I was sitting on a blanket in the sun today and I was telling a friend how I had developed the art of serial monogamy without missing a beat – yet there were always flashes of time when it was just me. At 20, on a ferry going to Ship Island, I leaned back and watched the Gulf gently toss us to and fro – I was light and giddy and perfectly unattached. At 24, sitting on the back steps of my shotgun apartment ($265/month) on General Pershing after divorcing my first husband – smoking a cigarette and drinking coffee under the shade of a very old pecan tree – I was there, by myself, at peace. It wasn’t until I was 47, divorced from my third husband, before I had the next glimmer – and that was riding a bike in Mississippi counting roadkill in my head – I was there, by myself, content.

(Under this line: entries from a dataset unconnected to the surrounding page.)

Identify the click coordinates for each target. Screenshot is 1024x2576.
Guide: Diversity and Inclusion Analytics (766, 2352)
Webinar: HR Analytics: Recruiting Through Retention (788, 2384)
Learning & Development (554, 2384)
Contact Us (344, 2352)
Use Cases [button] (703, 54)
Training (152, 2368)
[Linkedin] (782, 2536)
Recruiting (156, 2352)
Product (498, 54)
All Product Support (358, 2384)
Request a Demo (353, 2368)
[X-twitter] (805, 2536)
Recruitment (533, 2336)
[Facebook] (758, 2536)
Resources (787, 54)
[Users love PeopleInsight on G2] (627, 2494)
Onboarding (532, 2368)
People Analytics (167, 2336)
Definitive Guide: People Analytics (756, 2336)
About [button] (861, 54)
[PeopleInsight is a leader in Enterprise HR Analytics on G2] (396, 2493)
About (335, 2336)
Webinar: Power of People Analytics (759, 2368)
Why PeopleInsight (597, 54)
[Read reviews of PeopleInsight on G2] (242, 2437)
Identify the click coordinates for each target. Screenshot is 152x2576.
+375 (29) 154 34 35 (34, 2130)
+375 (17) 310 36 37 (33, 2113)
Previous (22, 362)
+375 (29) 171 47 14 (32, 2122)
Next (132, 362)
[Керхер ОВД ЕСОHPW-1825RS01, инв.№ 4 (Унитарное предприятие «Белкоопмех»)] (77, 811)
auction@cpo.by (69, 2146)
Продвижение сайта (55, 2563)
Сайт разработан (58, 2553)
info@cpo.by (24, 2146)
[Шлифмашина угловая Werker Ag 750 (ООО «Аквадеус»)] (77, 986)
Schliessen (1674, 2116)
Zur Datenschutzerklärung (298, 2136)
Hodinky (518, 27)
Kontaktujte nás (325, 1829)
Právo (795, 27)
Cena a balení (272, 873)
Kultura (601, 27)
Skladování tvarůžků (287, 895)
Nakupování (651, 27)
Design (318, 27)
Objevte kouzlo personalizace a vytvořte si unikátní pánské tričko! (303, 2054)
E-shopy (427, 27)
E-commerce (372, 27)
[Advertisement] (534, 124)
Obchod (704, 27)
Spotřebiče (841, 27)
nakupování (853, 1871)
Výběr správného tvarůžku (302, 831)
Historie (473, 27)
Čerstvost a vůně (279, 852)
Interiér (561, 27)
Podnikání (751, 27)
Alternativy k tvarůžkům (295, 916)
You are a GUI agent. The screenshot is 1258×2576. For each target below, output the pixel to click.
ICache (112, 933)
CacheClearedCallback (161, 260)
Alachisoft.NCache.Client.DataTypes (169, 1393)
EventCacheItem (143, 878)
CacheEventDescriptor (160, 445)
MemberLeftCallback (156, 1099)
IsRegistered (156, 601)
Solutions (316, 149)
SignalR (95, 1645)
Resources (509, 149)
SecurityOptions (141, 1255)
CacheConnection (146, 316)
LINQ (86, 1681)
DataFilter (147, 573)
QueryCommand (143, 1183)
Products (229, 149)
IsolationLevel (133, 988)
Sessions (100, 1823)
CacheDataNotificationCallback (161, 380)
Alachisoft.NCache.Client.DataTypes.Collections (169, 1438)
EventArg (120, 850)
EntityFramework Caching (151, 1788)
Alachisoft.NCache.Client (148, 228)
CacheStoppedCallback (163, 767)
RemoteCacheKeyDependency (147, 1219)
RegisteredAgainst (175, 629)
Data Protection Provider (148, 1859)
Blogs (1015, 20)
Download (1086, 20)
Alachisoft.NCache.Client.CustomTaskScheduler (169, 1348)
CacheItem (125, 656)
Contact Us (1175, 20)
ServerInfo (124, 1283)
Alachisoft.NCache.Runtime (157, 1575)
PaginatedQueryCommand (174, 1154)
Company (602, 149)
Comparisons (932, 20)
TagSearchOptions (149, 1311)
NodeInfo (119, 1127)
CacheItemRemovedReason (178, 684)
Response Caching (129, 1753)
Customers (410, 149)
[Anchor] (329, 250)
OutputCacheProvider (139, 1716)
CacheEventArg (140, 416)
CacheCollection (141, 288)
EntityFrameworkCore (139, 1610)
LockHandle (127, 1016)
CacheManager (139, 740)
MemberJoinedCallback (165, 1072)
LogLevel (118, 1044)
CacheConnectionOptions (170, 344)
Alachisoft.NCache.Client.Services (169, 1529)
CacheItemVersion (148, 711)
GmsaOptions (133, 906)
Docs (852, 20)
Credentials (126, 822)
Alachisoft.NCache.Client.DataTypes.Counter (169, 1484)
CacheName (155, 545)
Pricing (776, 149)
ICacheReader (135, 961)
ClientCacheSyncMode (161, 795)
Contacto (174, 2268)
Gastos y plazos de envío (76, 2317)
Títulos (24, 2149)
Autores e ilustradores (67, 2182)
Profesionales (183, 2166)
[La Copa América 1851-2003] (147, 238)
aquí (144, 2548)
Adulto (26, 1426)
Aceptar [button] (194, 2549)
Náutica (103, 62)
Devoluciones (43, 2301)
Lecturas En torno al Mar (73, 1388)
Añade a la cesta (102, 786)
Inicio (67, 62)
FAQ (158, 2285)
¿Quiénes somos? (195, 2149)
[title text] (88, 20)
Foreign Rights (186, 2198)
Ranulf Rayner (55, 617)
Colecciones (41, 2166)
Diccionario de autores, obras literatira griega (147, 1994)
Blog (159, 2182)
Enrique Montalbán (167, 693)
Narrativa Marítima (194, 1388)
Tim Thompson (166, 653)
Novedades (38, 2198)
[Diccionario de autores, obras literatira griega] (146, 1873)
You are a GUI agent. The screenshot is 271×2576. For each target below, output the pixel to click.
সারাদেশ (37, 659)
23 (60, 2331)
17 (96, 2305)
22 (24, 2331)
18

So now at 54, I am digging the solace of me, myself and I. Even though today, the woman speaking to me said she had raised her two children all by herself and never in a million years would she have thought she’d be single for this long. I told her I always had someone when I left someone and she said, “That’s not about them, that’s about you. You had not found peace inside of you.”

Au contraire, I told my French friend, I had found it, but it was fleeting because I couldn’t sit with it – I was not calm in my youth. I had wild romantic notions and lustful loins and I only envisioned myself as a semicircle, incomplete.